In proof of this he lifts a few cards from the packet which was the lower part of the pack, and looking at one card he names the top card of the other packet. As he knows that card, this is an easy matter. Looking at the cards of the lower packet is merely a ruse to learn what card is on top, for while the audience imagine he is looking at one of the cards when he opens the packet he is really shifting the top card so that he may see its index, as shown in Fig. 47. When the performer has named the top card of the upper packet and it is found to be correct, he deliberately places the former lower packet on top. Then he shuffles the pack without disturbing the top card, and proceeds as at first. In this way he may continue indefinitely, without fear of discovery.

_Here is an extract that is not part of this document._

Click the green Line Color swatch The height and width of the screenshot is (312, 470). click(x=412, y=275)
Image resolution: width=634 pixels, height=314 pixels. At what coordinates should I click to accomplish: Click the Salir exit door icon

He is careful to give his audience the impression that when he lifts at hazard the cards from the lower packet, as already shown, that the particular card he sees enables him to tell the top card of the upper pack. To strengthen this impression, when he looks at the card of the lower pack he says: "Ah! the five of diamonds—" or whatever it happens to be—"naturally, the top card of the other packet must be the Jack of Clubs, just as naturally as day follows night." It is wonderful how this little subterfuge tends to mislead even intelligent people; most of them will imagine that the trick is the result of some mathematical formula worked out by the performer. Not for a moment must any one be led to suspect that the performer's sole object in handling the lower packet is to get sight of its top card.